Par un arrêt du 13 juillet 2016, la Cour de cassation apporte des précisions quant à la preuve de la volonté non équivoque de réceptionner les travaux permettant de caractériser la réception tacite.
En l’espèce, les époux X, maîtres d’ouvrage, ont confié des travaux de gros œuvre sur leur maison à la société B et ont loué une autre habitation pendant la durée des travaux. A la suite des travaux, les maîtres d’ouvrage ont constaté plusieurs inexécutions contractuelles et différents désordres mais ont néanmoins décidé de prendre possession des lieux tout en adressant un certain nombre de protestations à la société B.
Devant les juges du fond, le maître d’ouvrage a sollicité la reconnaissance de la réception tacite alors que l’assureur du constructeur a invoqué, en défense, une réception contrainte. L’assureur a ainsi fait valoir que la prise de possession n’était intervenue que parce que les maîtres d’ouvrage étaient contraints économiquement dès lors qu’ils ne pouvaient s’acquitter d’un loyer en plus du crédit afférent aux travaux de construction.
Les juges d’appel ont retenu cette argumentation, écartant la réception tacite, faute de paiement complet du solde des travaux et à défaut de preuve de la volonté non équivoque du maître de l’ouvrage de réceptionner l’ouvrage.
La Cour de Cassation censure ce raisonnement en jugeant, au visa de l’article 1792-6 alinéa 1er du code civil, que :
« Attendu que, pour rejeter les demandes de M. et Mme X… et de leur assureur, l’arrêt retient que les maîtres de l’ouvrage ont indiqué que leur installation dans les lieux ne pouvait plus être différée compte tenu de leurs impératifs financiers, qu’ils retenaient le solde du marché en attente de l’exécution de ses engagements par la société Batica, qu’ils avaient exprimé des réserves et fait état de risques de désordres structurels et que la preuve de la volonté, non équivoque, des maîtres d’ouvrage d’accepter l’ouvrage, même avec réserves, n’est pas rapportée ;
Qu’en statuant ainsi, par des motifs qui ne suffisent pas à caractériser une volonté non équivoque de ne pas recevoir l’ouvrage, après avoir relevé que M. et Mme X… avaient pris possession des lieux le 1er juin 1999 et qu’à cette date ils avaient réglé la quasi-totalité du marché de la société Batica, la cour d’appel n’a pas donné de base légale à sa décision ; »
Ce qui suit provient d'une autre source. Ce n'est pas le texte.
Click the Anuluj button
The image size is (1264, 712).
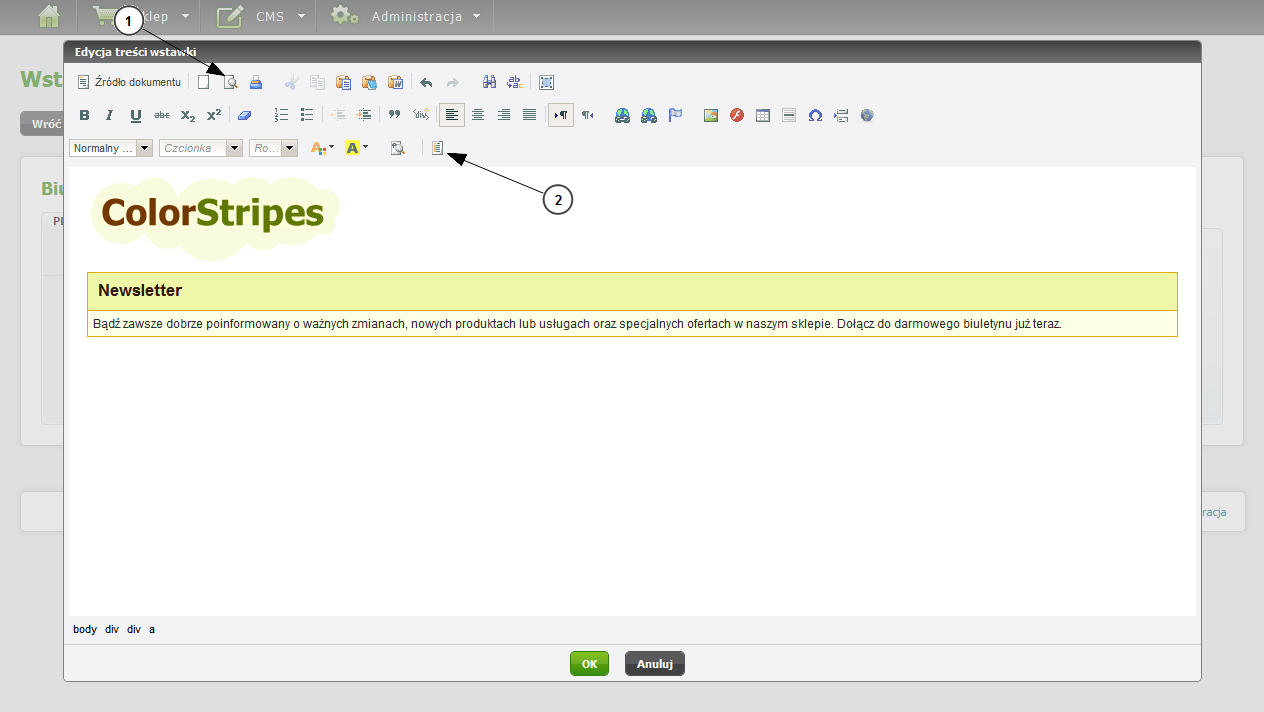[x=654, y=664]
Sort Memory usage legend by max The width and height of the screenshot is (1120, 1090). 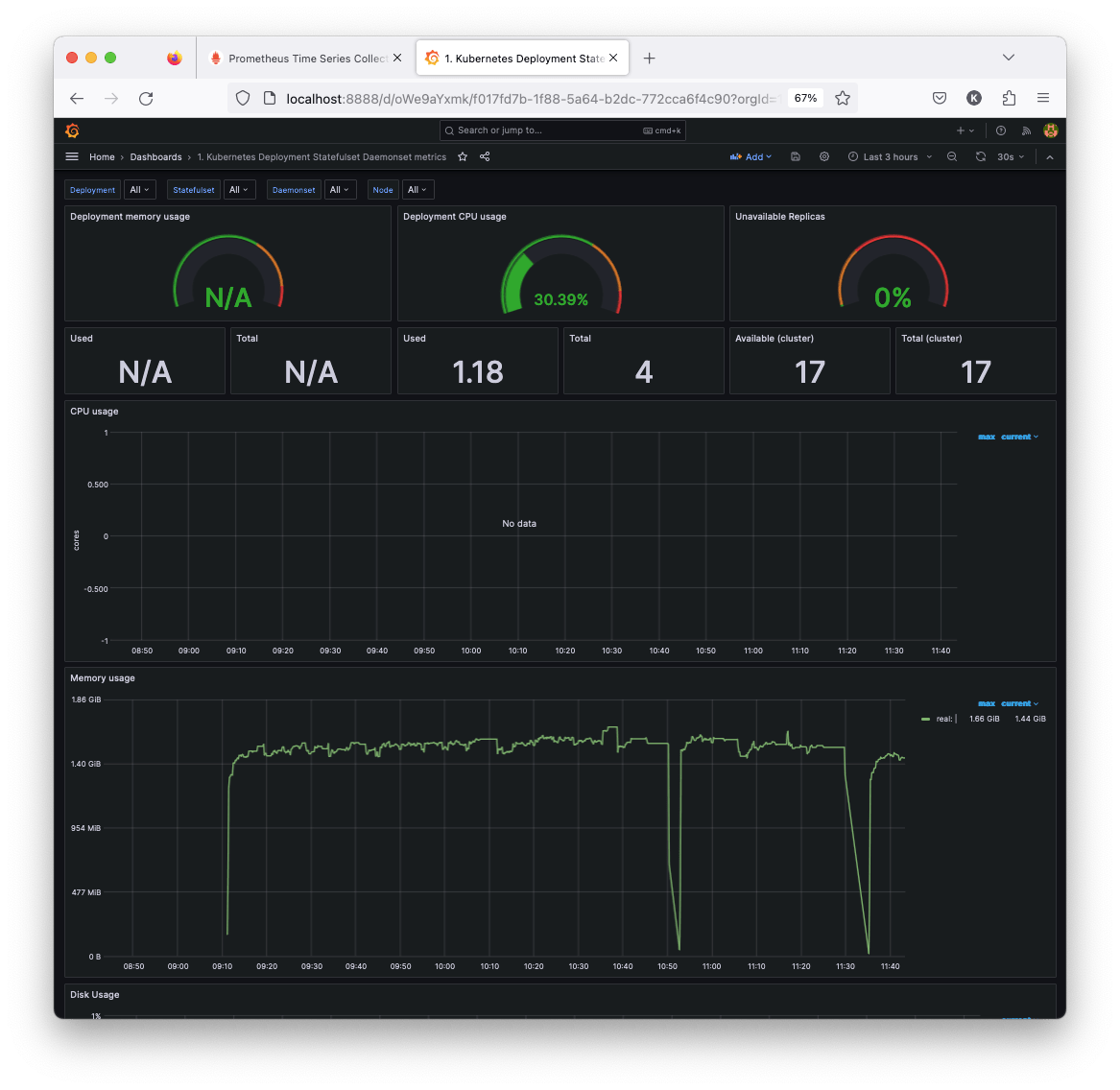986,703
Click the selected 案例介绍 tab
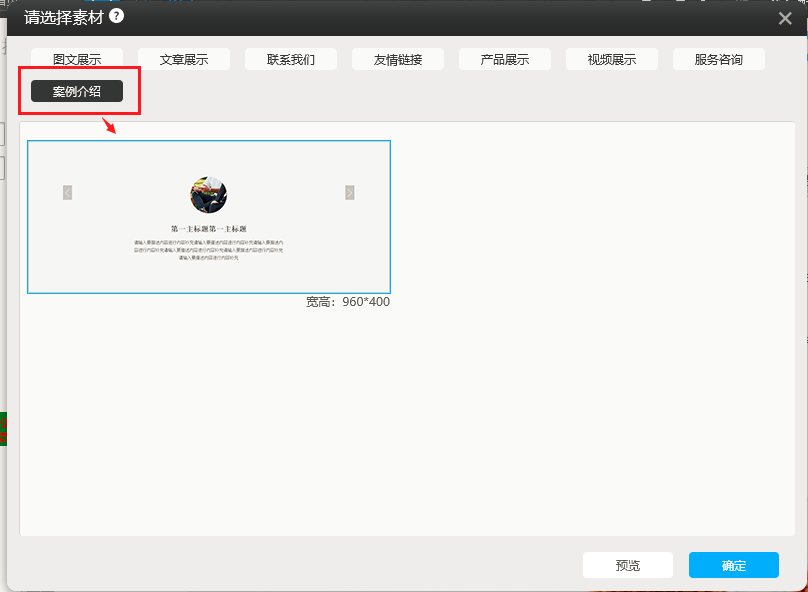This screenshot has width=808, height=592. pos(77,91)
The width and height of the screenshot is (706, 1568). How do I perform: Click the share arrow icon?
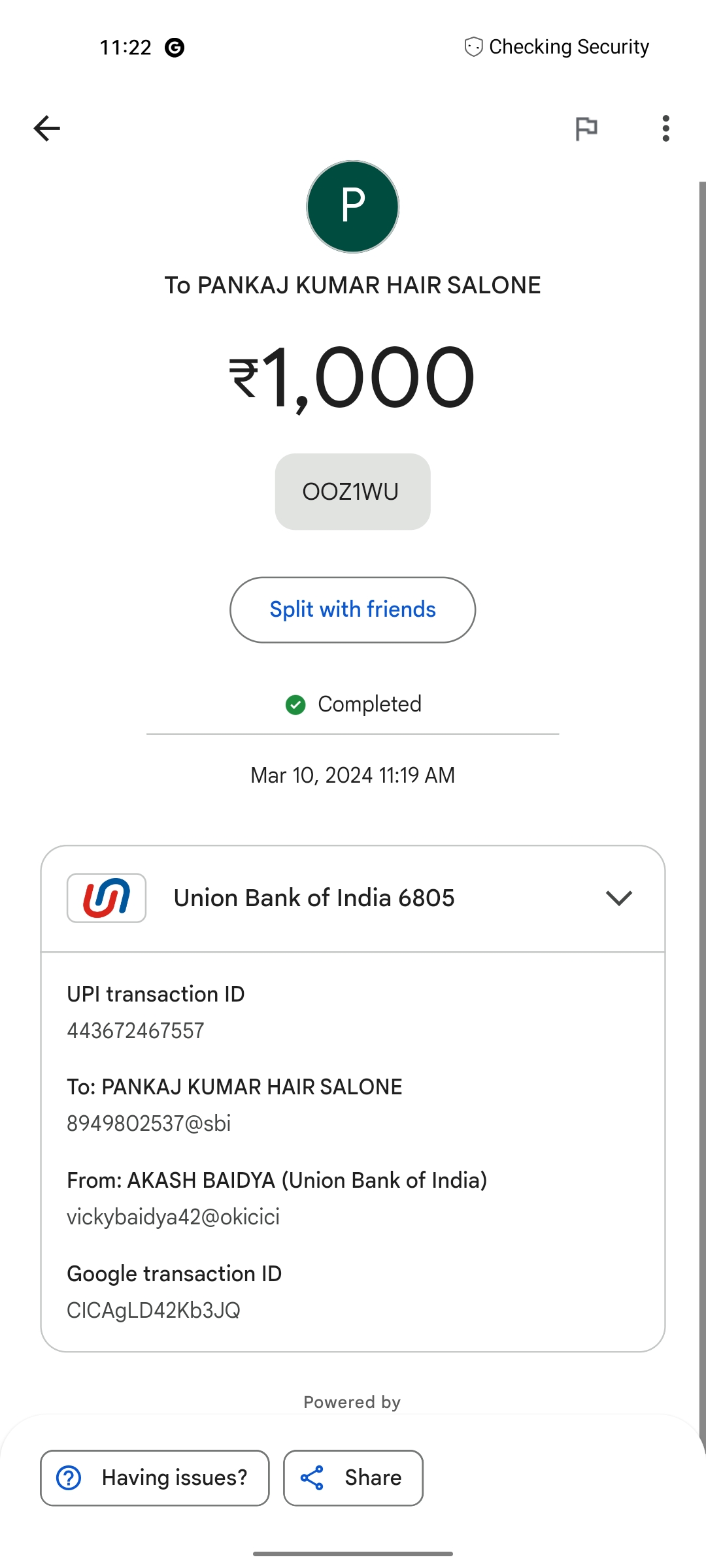tap(312, 1478)
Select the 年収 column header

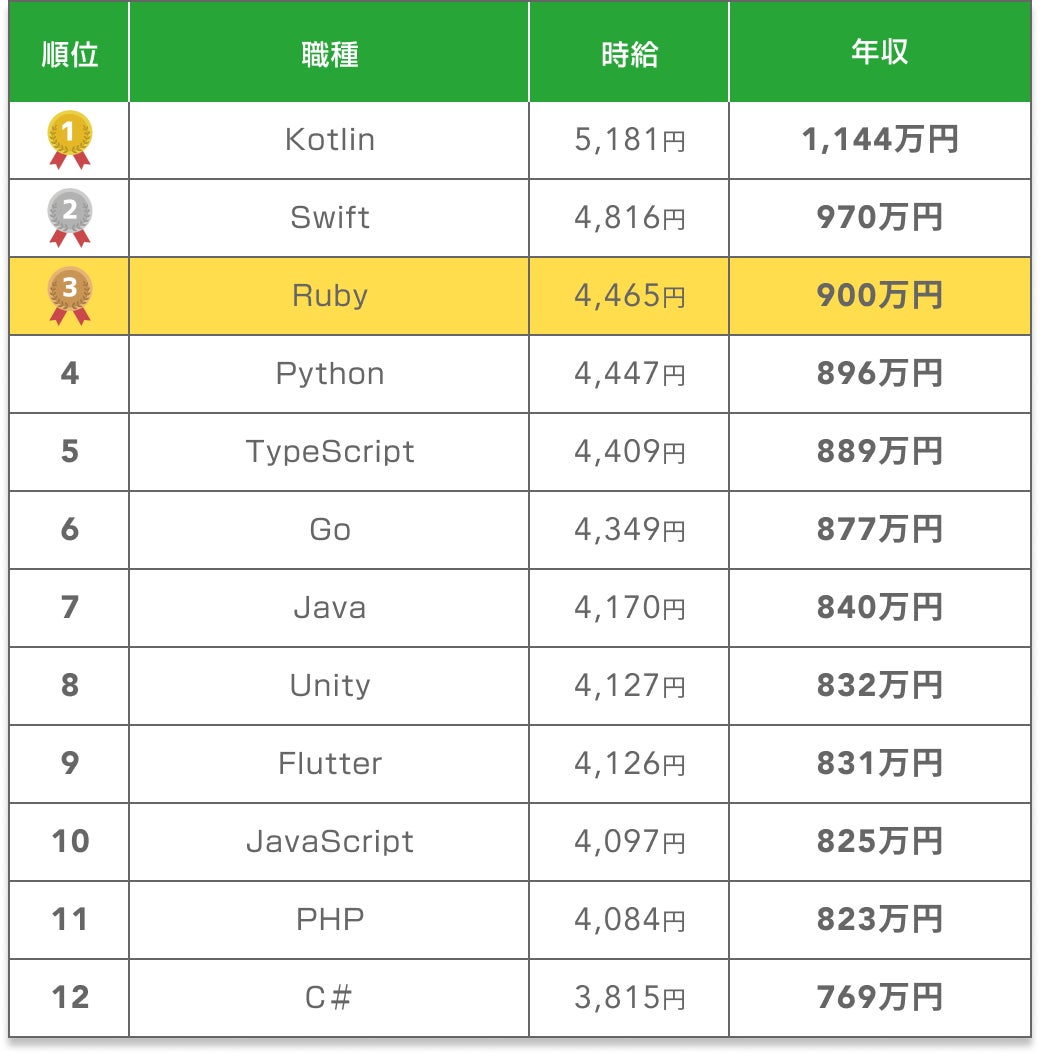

Ainsi, le paiement de la quasi-totalité du prix des travaux et la prise de possession de l’ouvrage conforme à sa destination d’habitation n’ont pas permis de caractériser une volonté non-équivoque de ne pas réceptionner l’ouvrage.
La Cour de cassation n’a donc pas retenu le caractère contraint de la prise de possession de l’ouvrage et a analysé les protestations des maîtres d’ouvrage en des réserves et non en une volonté certaine de ne pas recevoir l’ouvrage.